The rock sample contains altered plagioclase laths in a matrix of altered pyroxene, glass and opaque minerals, often altered to clays. The rock degassed as it erupted, and solidified rapidly to leave holes where the bubbles once were. Hot fluids passing through the rock deposited first a thin green layer of zeolite (pumpellyite), and then subsequently filled with large carbonate crystals, probably calcite.
The United Kingdom Virtual Microscope (UKVM) collection consists of igneous, sedimentary and metamorphic rocks from around the UK.

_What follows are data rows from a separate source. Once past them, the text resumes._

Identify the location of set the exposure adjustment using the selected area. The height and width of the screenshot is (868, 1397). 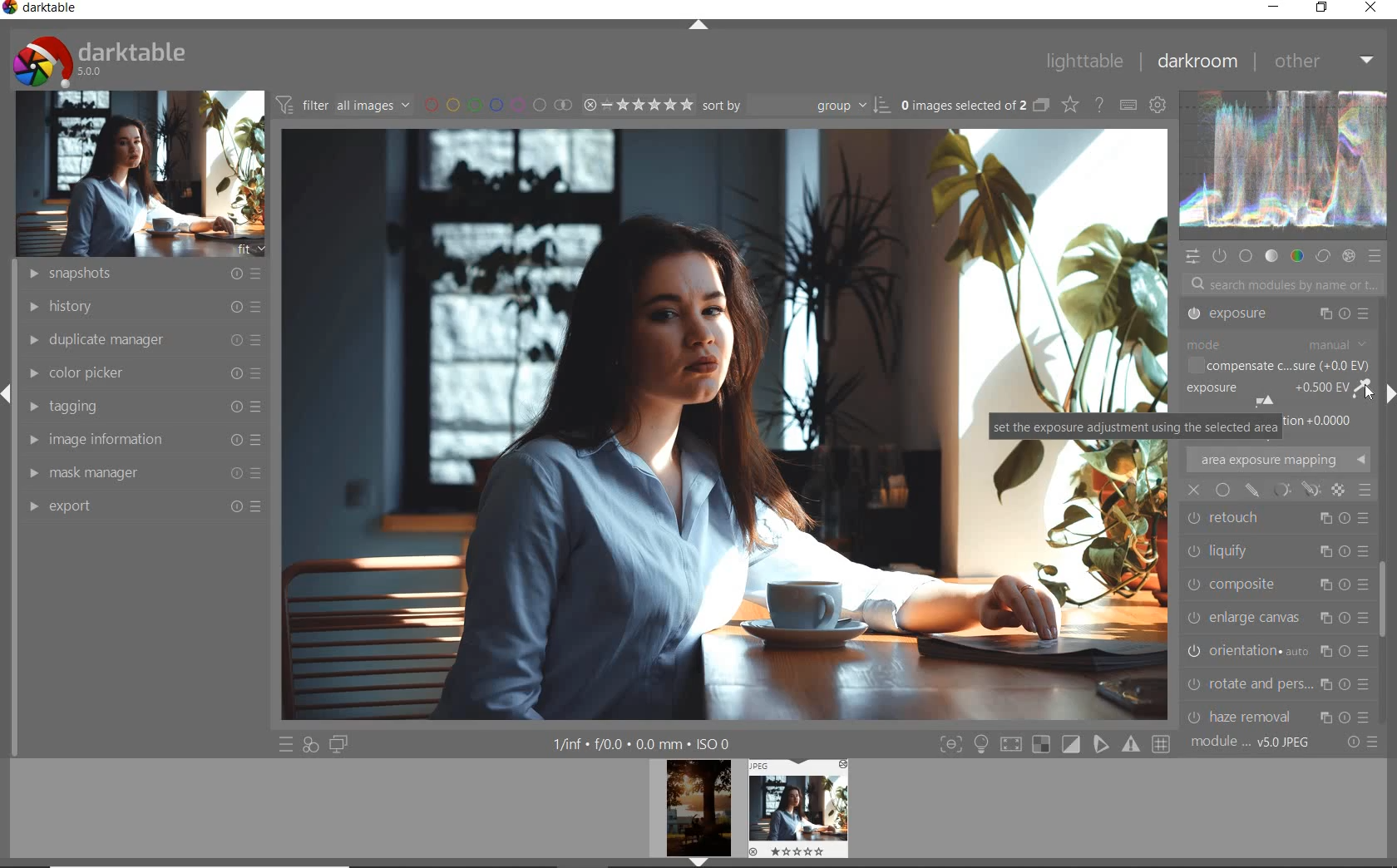
(1136, 428).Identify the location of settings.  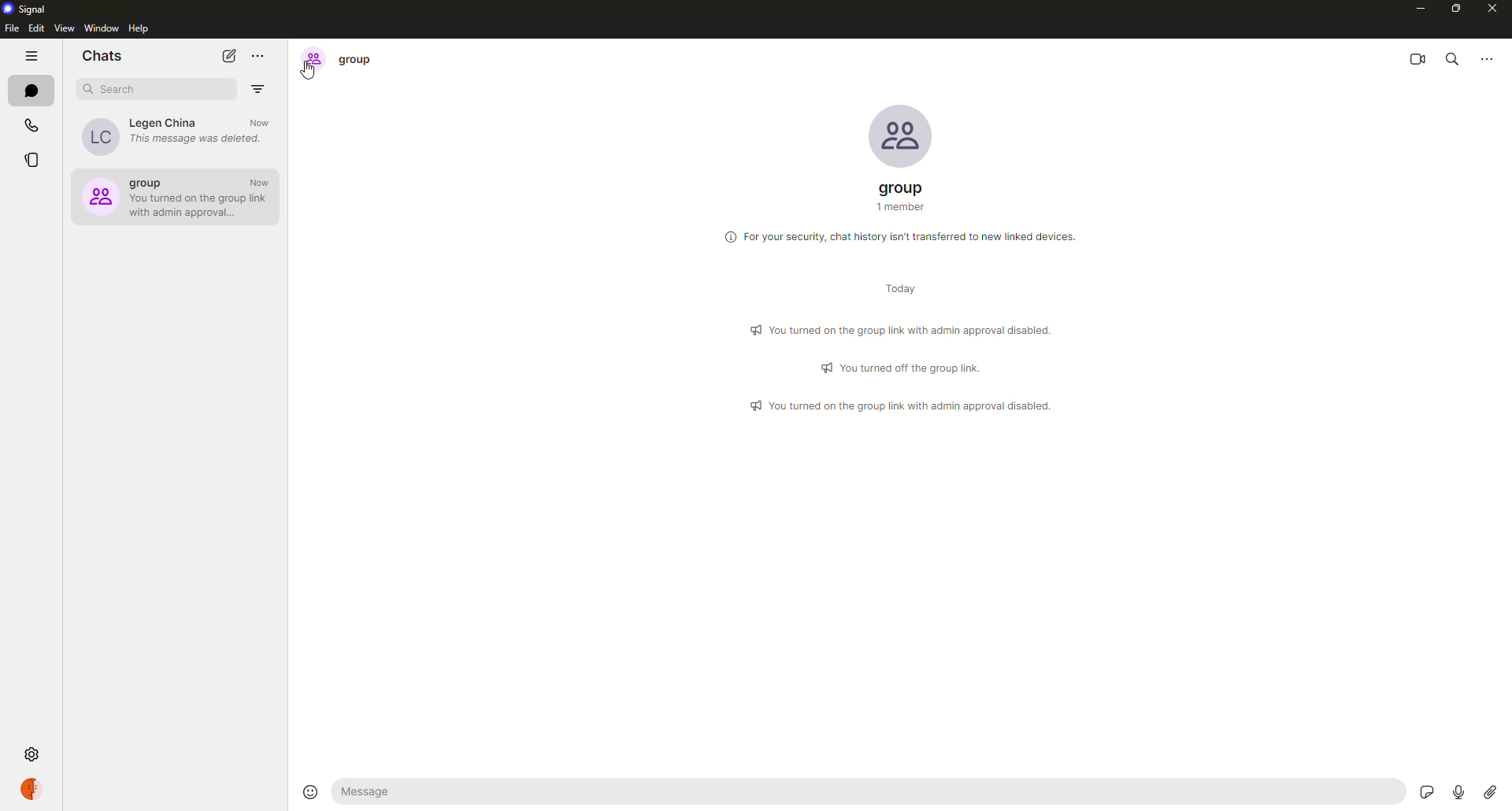
(33, 754).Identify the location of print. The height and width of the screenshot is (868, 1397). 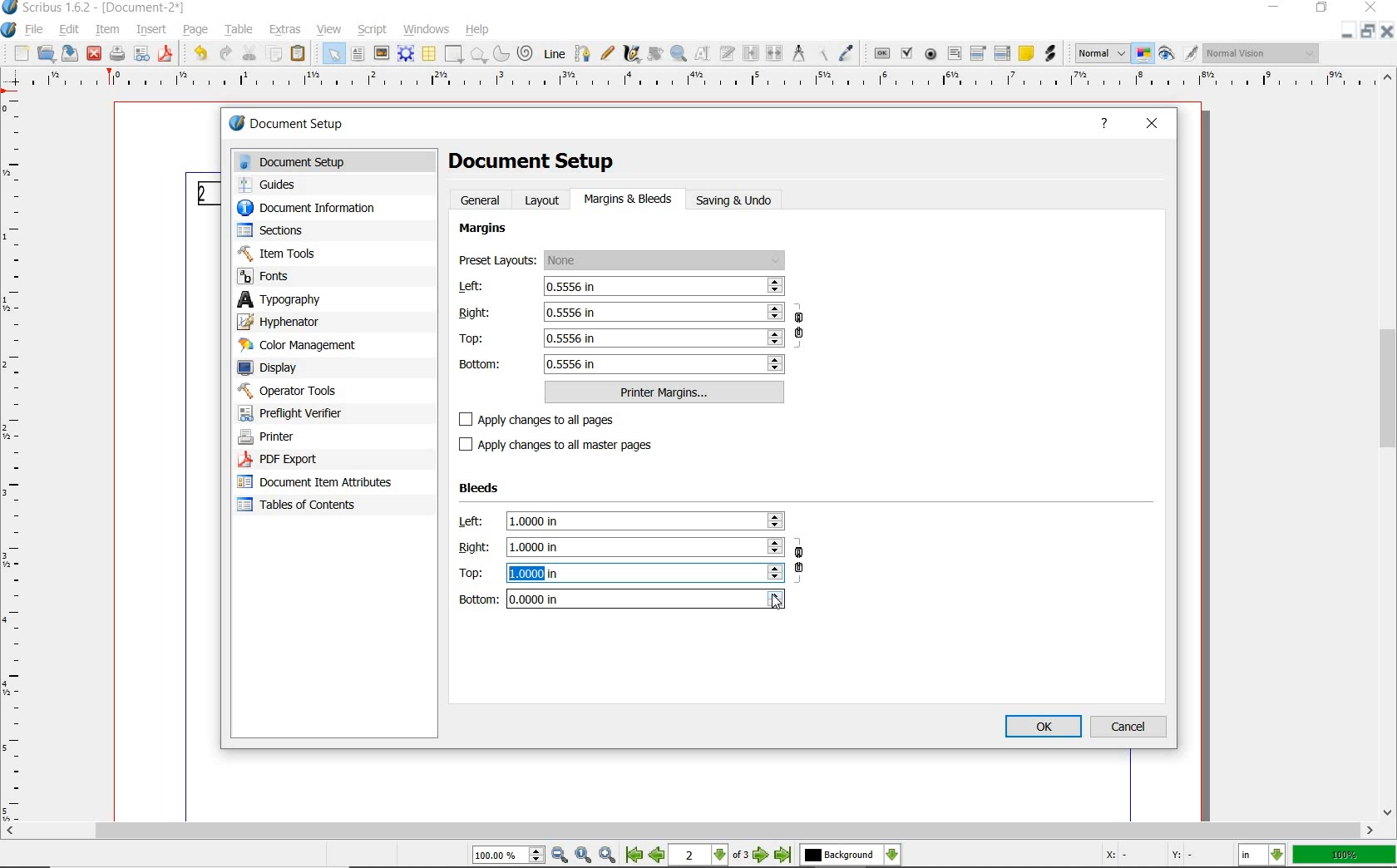
(116, 53).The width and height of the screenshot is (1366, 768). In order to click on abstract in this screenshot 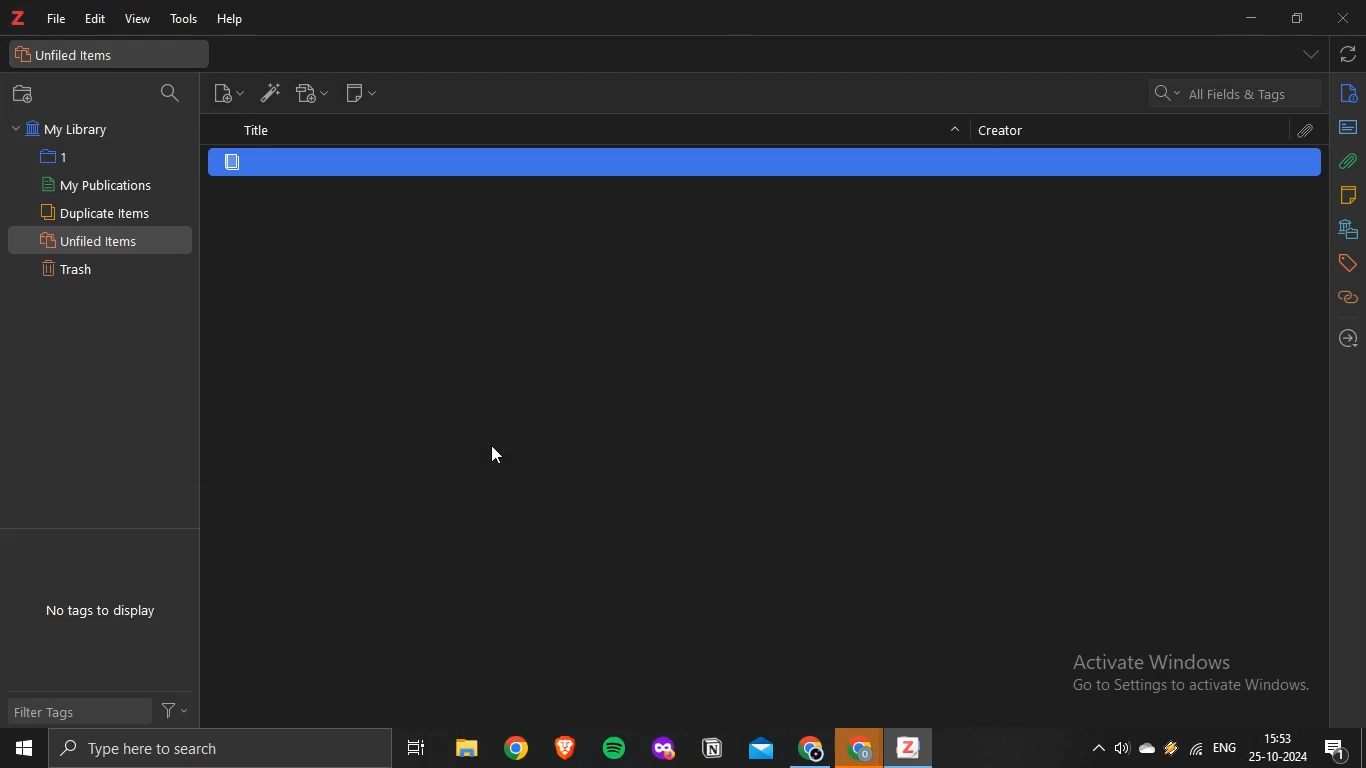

It is intended as a teaching resource, helping to tell the story of the common rock types and how they form, and reflecting the history of the UK at the margins of the continent of Europe. The collection is a series of teaching sets, for example igneous rocks from the North Atlantic Igneous Province and SW England; high-temperature metamorphic rocks from Scotland and low-temperature metamorphic rocks from Wales; and sedimentary rocks, including English limestones and sandstones.